Der Cembalist, Dirigent und gebürtige Berliner Alexander Grychtolik hat bereits Bachs Köthener Trauermusik und die Schäferkantate rekonstruiert. Am 1. April stellte er nun in der Alten Oper Frankfurt, mit einer hochkarätigen Besetzung, das Passionsoratorium BWV Anh. 169 vor.

Foto: Giodo Werner

Herr Grychtolik, es gibt unfassbar viele Werke von Bach. Warum setzen Sie noch ein neues in die Welt?
Es gibt das Kernrepertoire, das häufig gespielt wird, und das Randrepertoire, das man eher selten hört. Die Passionen sind für die Musiker fast zum Routinegeschäft geworden. Dieses neue Werk hingegen bietet eine ganz andere Passions-Ästhetik, die man bei Bach so nicht kennt. Es wird nicht der wörtliche Bibeltext gesungen, sondern eine freie Dichtung von Picander, der die menschliche Anteilnahme am Leiden Jesu in den Mittelpunkt rückt.

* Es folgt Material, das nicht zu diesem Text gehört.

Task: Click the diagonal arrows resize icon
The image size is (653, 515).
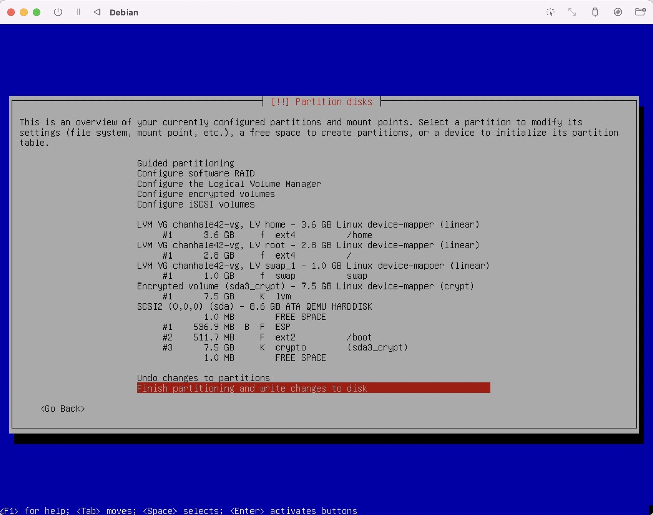Action: [572, 12]
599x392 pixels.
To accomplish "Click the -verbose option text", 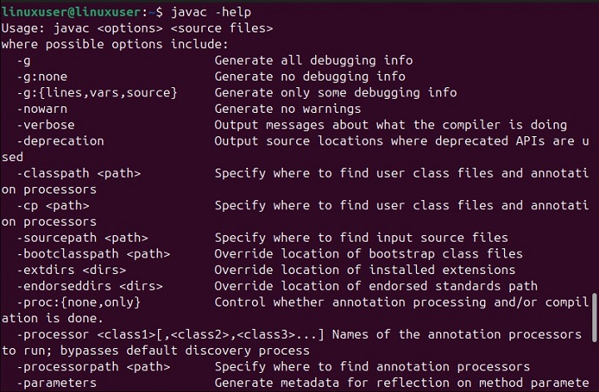I will point(48,125).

Es ist also eine Passionskantate.

Von der nur Fragmente überliefert sind?
Meine These ist, dass es sich um ein aufgegebenes Passionsprojekt aus dem Jahr 1725 handelt. Es gibt Bachs Handschrift von der vierten Fassung der Johannes-Passion, die plötzlich abbricht, und die verbindet man mit einem Bericht von 1739, als ein Abgesandter der Stadt zu Bach kam und sagte, die geplante Passion dürfe nicht aufgeführt werden. Ich stelle mir vor, dass es bei diesem Passionsoratorium ähnlich war. Karfreitag war alles in der Kirche, was in Leipzig Rang und Namen hatte. Bach war noch recht neu als Kantor, er wollte ganz sicher sein Können demonstrieren. Vorher wurde sechs Wochen keine Musik gespielt, er hatte also genug Zeit zum Komponieren. Und trotzdem wurde zum zweiten Mal hintereinander die Johannes-Passion aufgeführt. Diese zweite Fassung wird schon länger als „Notlösung“ diskutiert. Da muss etwas passiert sein, und zwar kurzfristig. Denn man weiß, dass Bach sehr schnell komponierte. Er arbeitete zu jener Zeit nachweislich mit Picander zusammen, und dessen erstes Passionslibretto fiel anscheinend völlig aus dem Rahmen.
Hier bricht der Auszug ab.